Done in collaboration with Megha Roy.
A Reinforcement Learning implementation to train an agent, a car to drive itself in an uneven terrain to reach the destination object, a man radomly spawned in the region. This repository contains some of the essential files and their description. Since uploading all the necessary files would be impossible, we have tried to provide as much context as possible.
The concept behind reinforcement learning is quite simple to understand. The whole task of learning is modeled after the way humans learn how to calibrate good and bad behaviour in life. As in life, a child may touch a flame, realize that it burns him or her. This would discourage the child from putting his hand into the flame again. On the other hand, doing house chores may earn him a few treats from his parents. This positively reinforces the act of doing house chores as the child knows he would get rewards for it. Fig 1.1, gives a general idea about reinforcement learning in general. The agent is an independent entity that represents a simple human being that will learn to perform a task. The environment is a model of the world, where the agent takes a particular action. Based on the action taken, the state (, or the current condition) of the environment changes into a new state and it gives out some rewards (, or feedback) to the agent that suggests whether the action it took resulted in a condition that is favourable to the agent or not.
The environment was developed in Unity. Unity provides a flexible interface with a large set of assets and libraries that make the task easier. First we got hold of the ML-Agents Toolkit of Unity. The github repository has one of the best documentation to get started with.
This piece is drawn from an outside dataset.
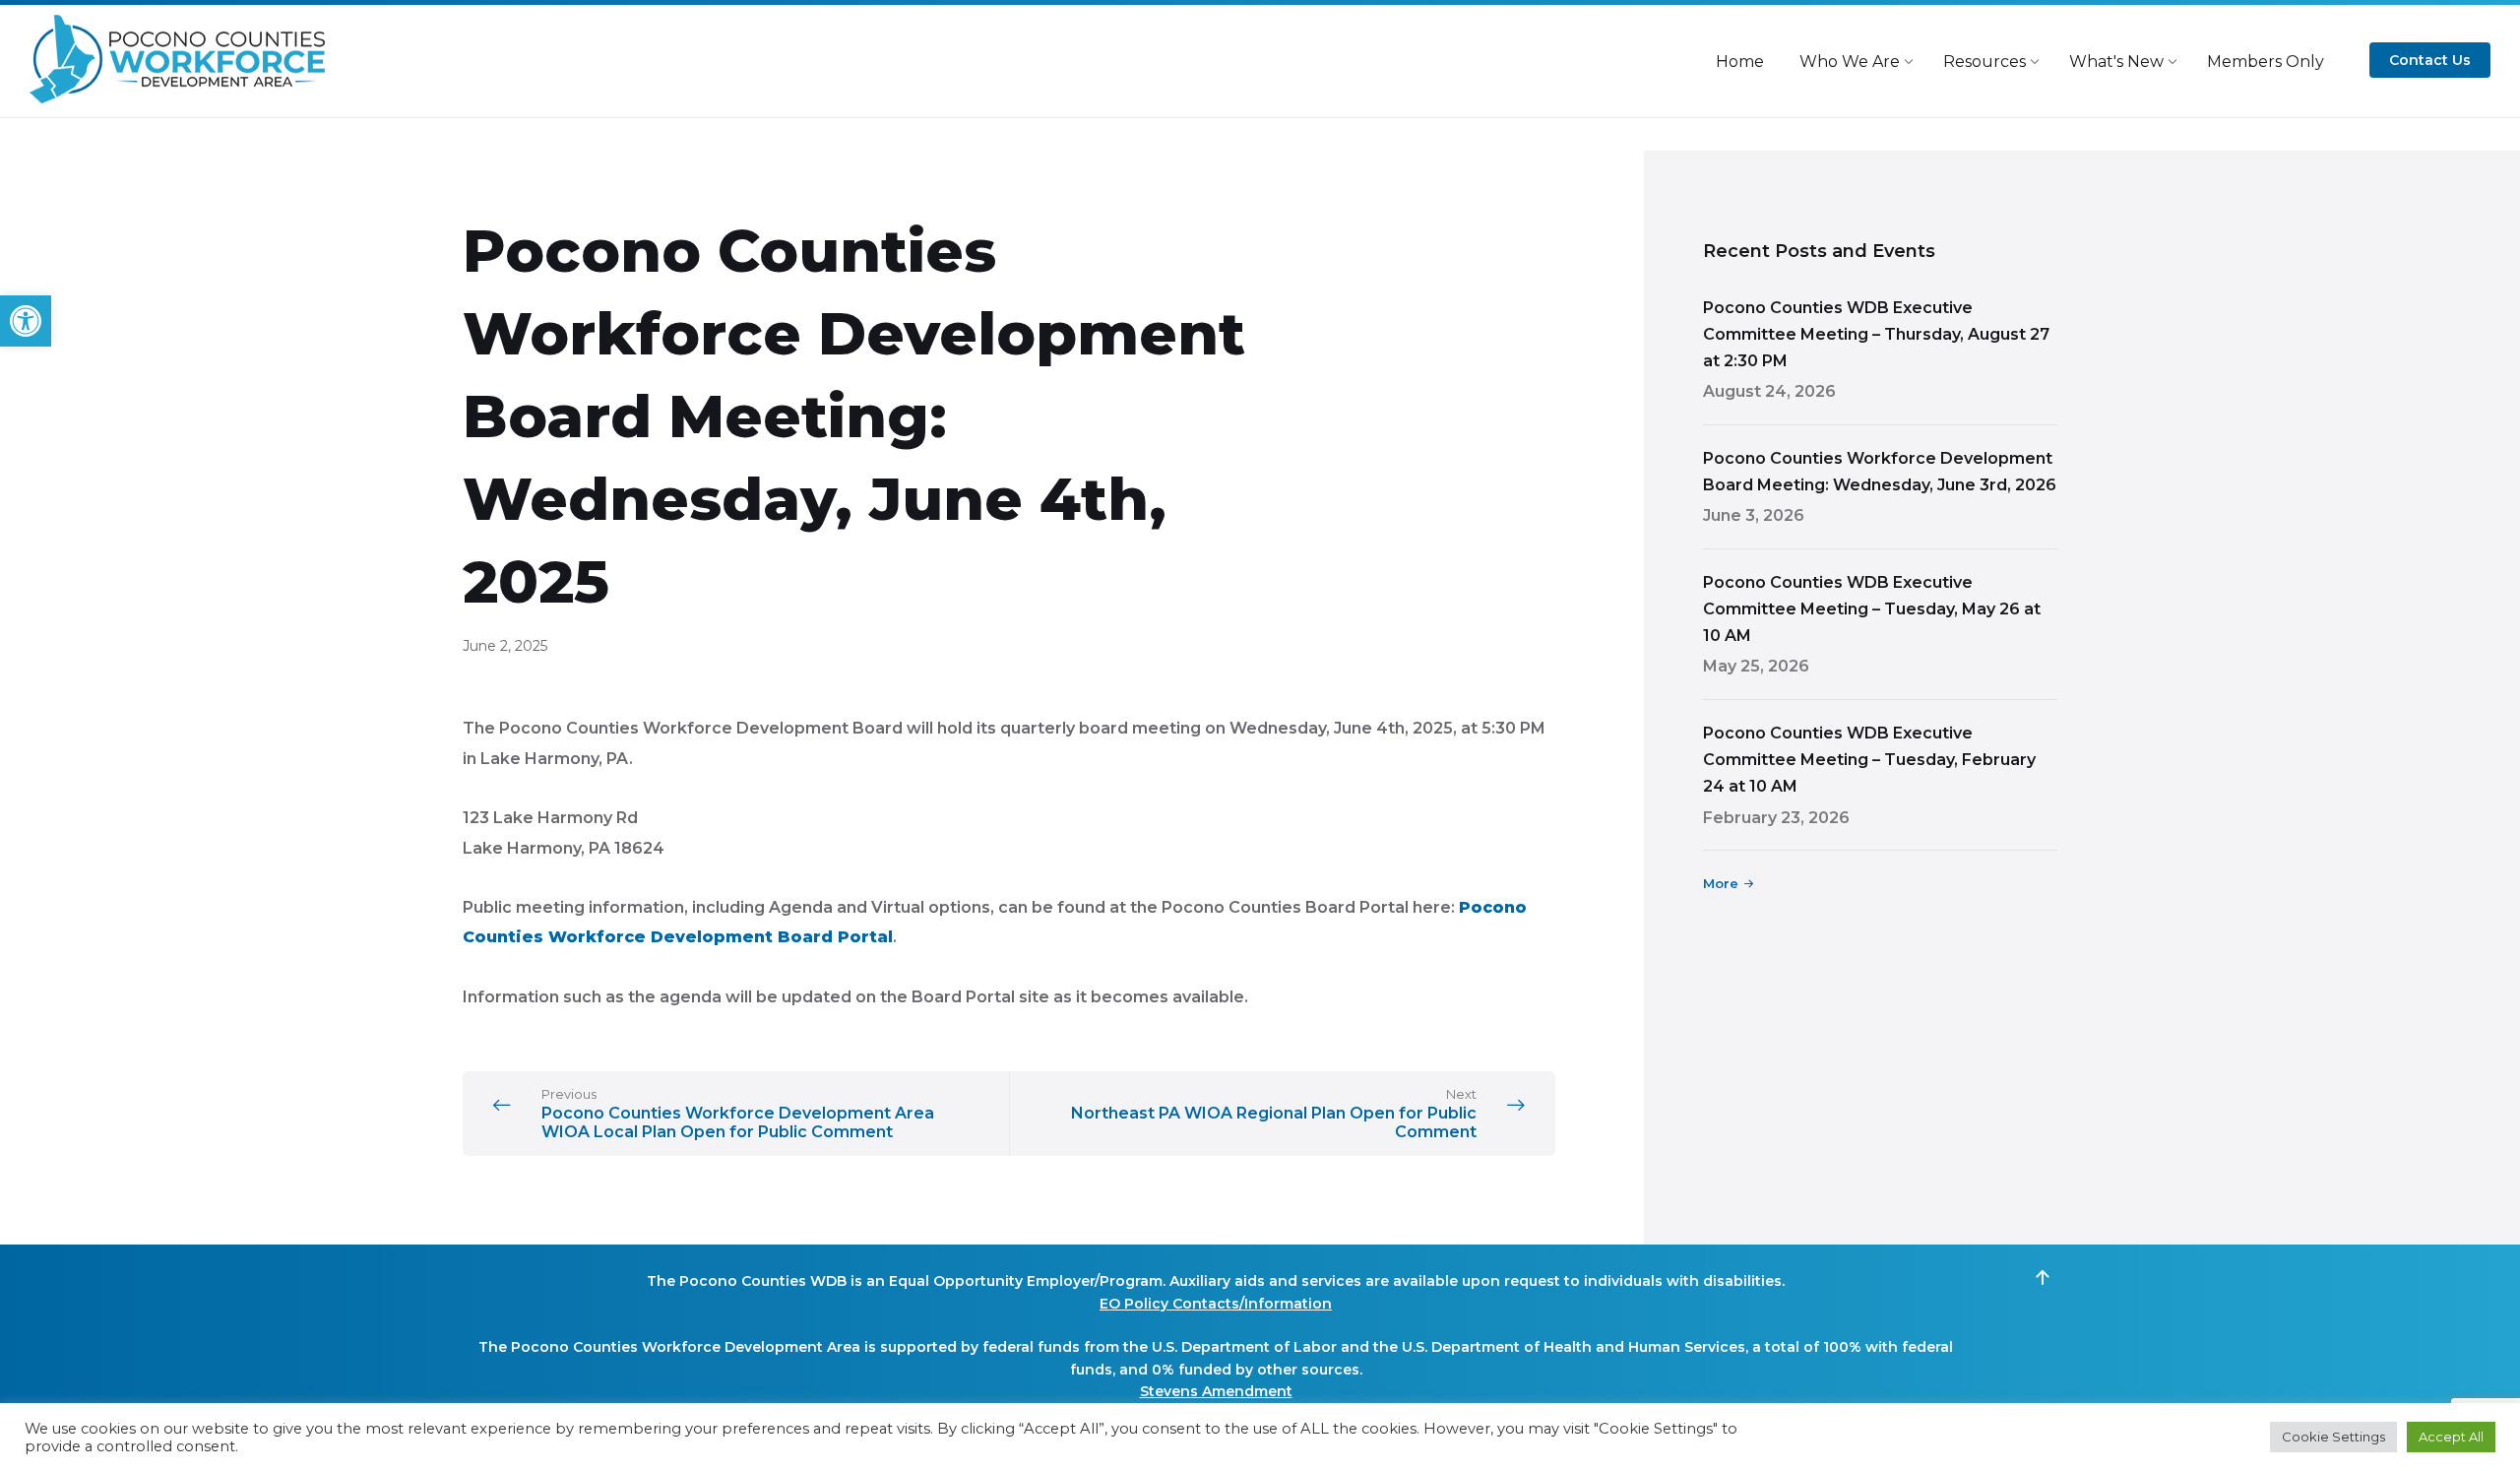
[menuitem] (1740, 61)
We used ML-Agents version 0.15, however the current version id release 1.
Note: Please make sure to check the dependencies of the libraries and the tools. Various versions had various support requirement which are sometime confusing.
We used the Standard Unity Assets pack from its extensive Assets Store and built the terrain, the car. The human figure was imported from a separate asset. A little tinkering with the settings got us easily to interact with the environment. The next part was defining the script to control the Reward Function. The details are updated in the CarAgent.cs script. This is a part of all the scripts associated with the car asset. Without changing much of the controller function, we hopped straight into defining out function. The script is docuented enough to understand the functions and the rewards.
The reward function for the agent includes three main components:
- A reward of -0.04f for each step taken.
- It receives a reward of -.6f if the car falls off the platform.
- On reaching the target, the final reward of 1.0f is received. A -0.04f reward at each step is to force the agent to take a step at each instance instead of staying ideal.
We first trained the agent using PPO available with the ML-Agents Toolkit. In the next part we defined an A2C model that trains the agent by interacting with the application using the Gym environment. Gym from openAI is a great resource for people actively working in the field of Reinforcement Learning. Most of the results are detailed in our paper that is uploaded in the repository. Some interesting training scenarios are shown here:
The agent is able to reach the destination. This was trained using the PPO algorithm
A scene from an episode during training with our A2C algorithm:
One of the drawbacks we faced during training was when the agent decided that falling off the platform provided better rewards than exploring the terrain for the target. It converged to a local minima. We tried to adjust the reward function in various ways possible, bu the agent kept on learning this anamoly. Here is a scene from the training:
- Due to unavailability of powerful resources we were constrained to work with only a CPU environment. Though this affected our final accuracy, it laid the base for further improvement and training.
- We have tried a tweaked the reward function but still faced the problem of the car agent jumping off the platform even after several epochs of training.
- Next up, adding a few more barriers within the terrain for the car to avoid. Also opting for a more powerful computer for better and faster training.